• **EXERCISE MATERIALS**:
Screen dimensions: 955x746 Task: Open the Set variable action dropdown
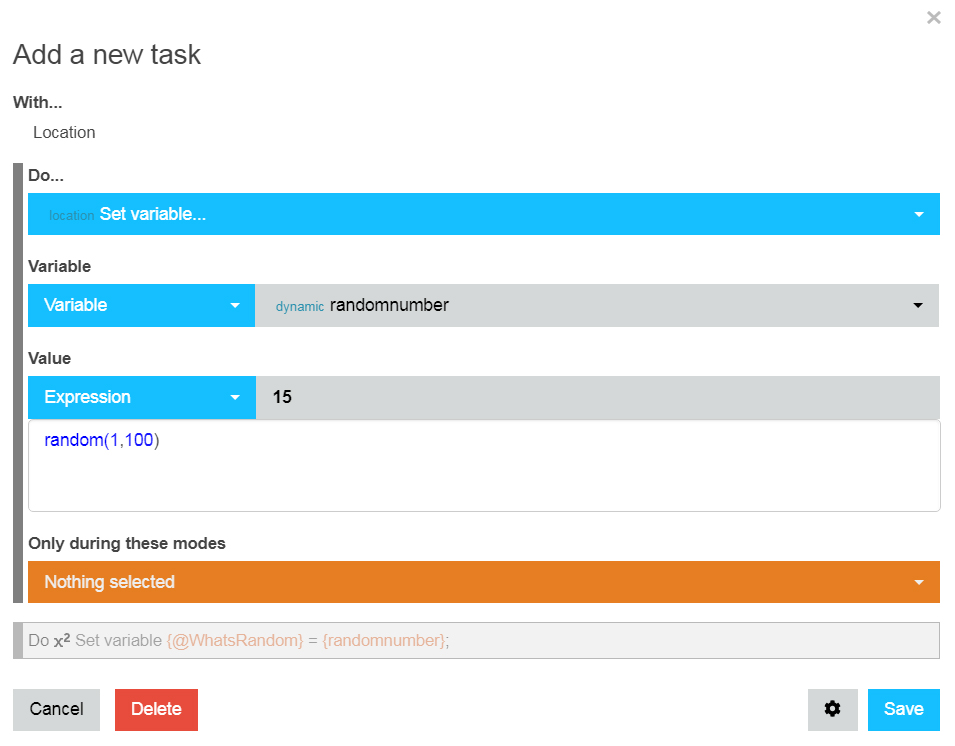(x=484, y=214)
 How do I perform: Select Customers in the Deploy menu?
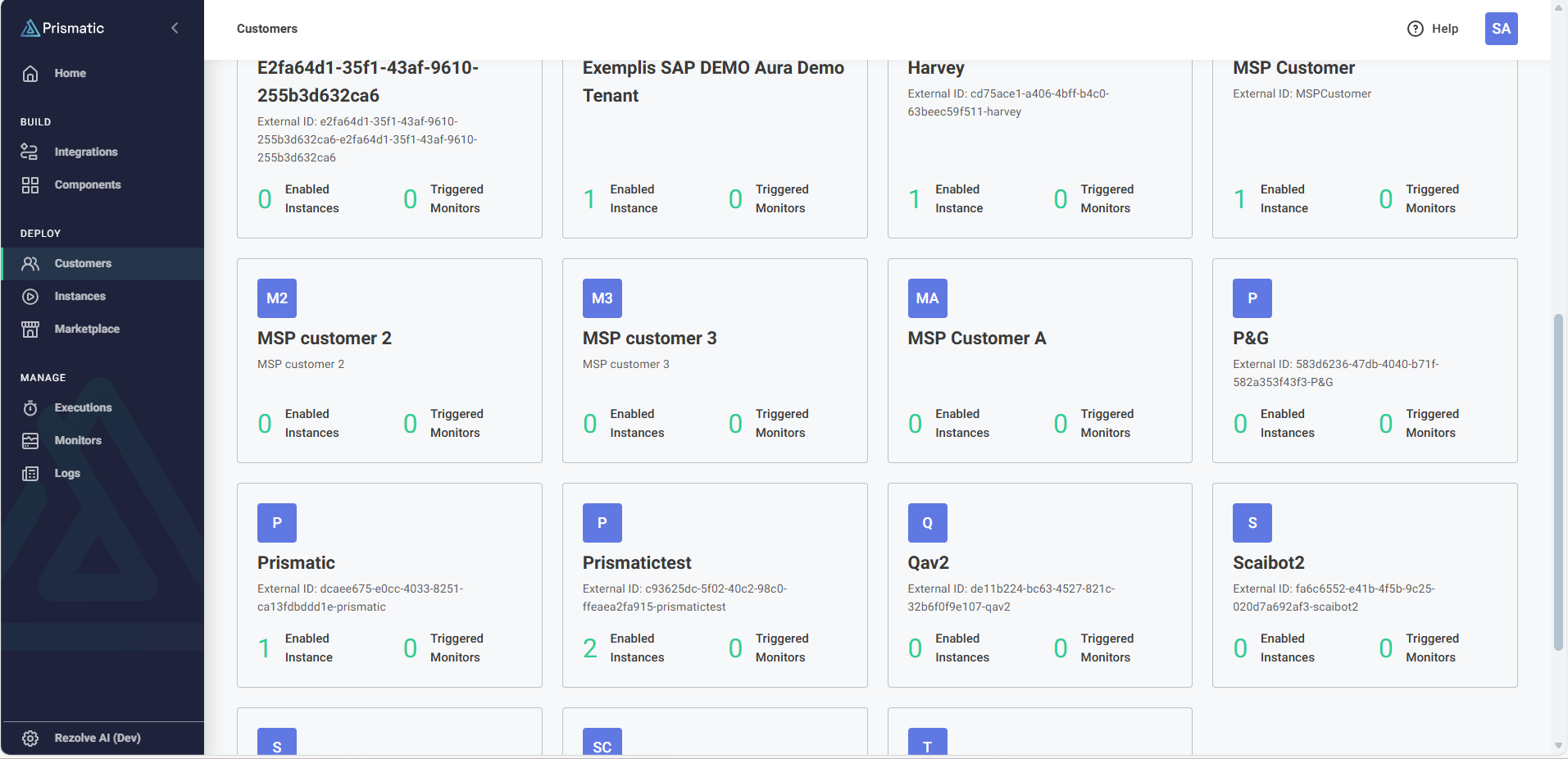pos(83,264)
==
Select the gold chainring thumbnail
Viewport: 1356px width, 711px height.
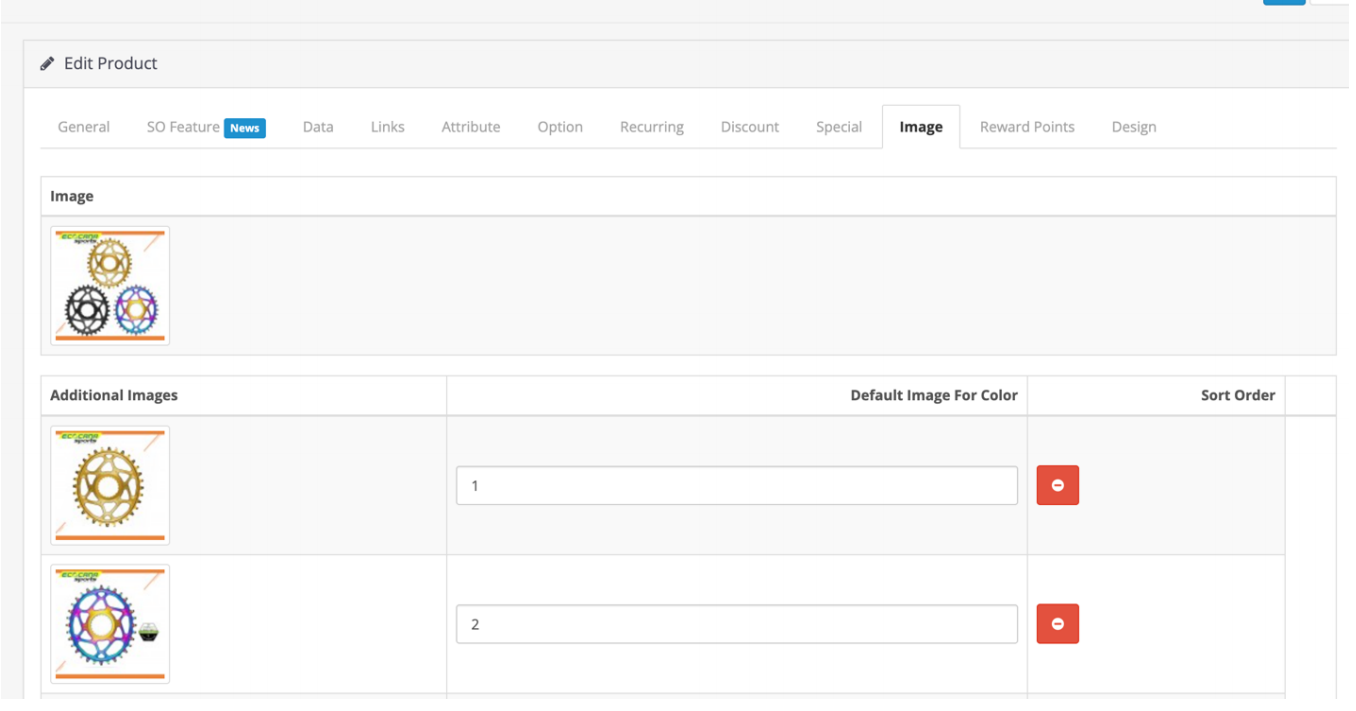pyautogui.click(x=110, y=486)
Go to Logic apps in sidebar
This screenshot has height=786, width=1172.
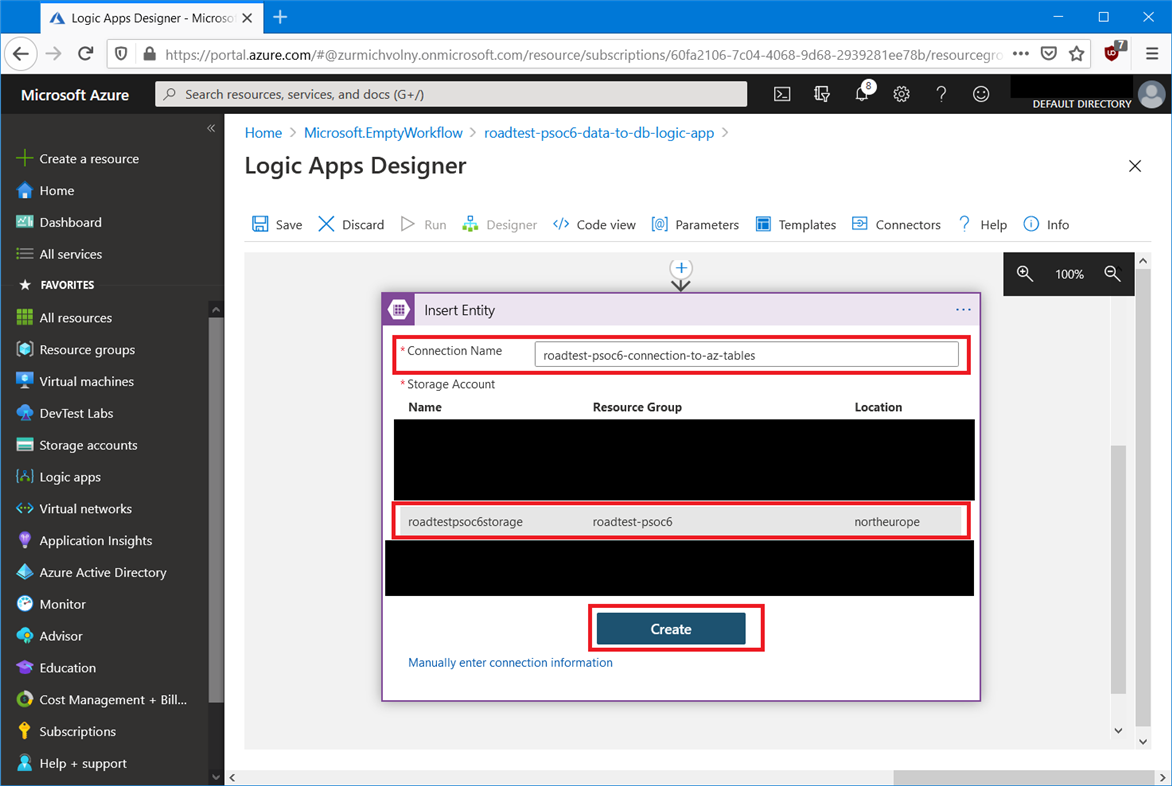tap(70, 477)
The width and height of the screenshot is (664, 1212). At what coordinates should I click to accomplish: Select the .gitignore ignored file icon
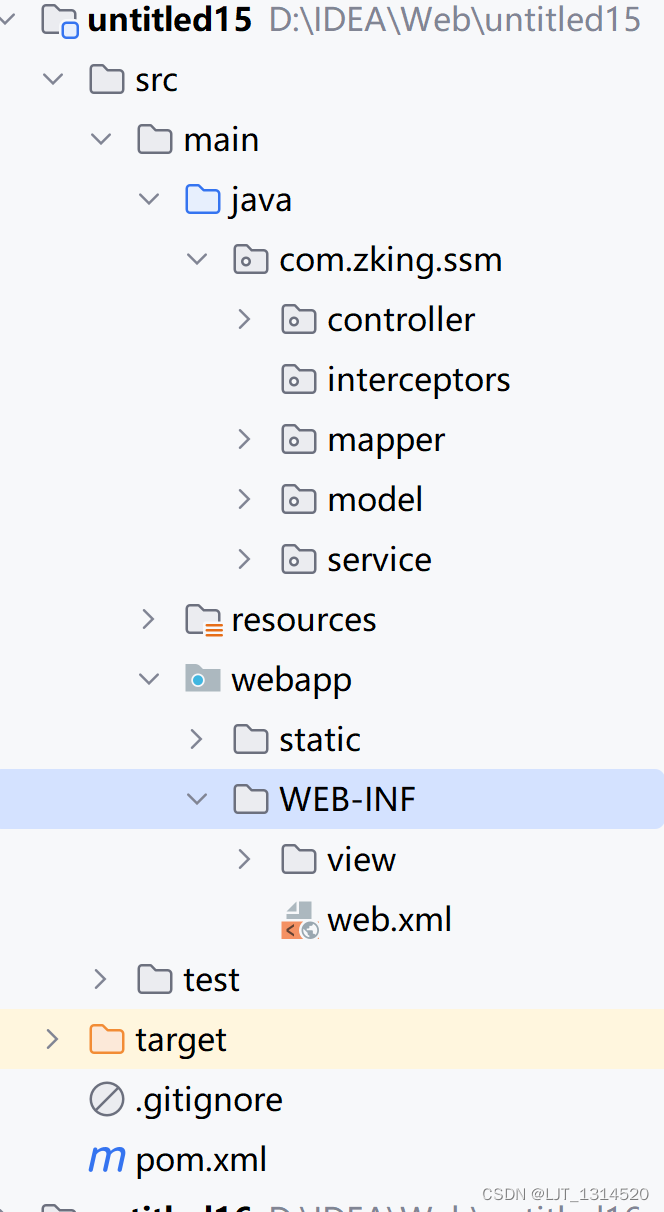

• **YOUR ASSIGNMENT**: Starting at the line containing "Go to Logic apps in sidebar" and finishing at the line containing "The width and", return those lines exactly as they appear above, without the pictures.

• **ANSWER SPACE**:
Go to Logic apps in sidebar
This screenshot has height=786, width=1172.
tap(70, 477)
The width and height of the screenshot is (664, 1212). At what coordinates should I click to accomplish: Select the .gitignore ignored file icon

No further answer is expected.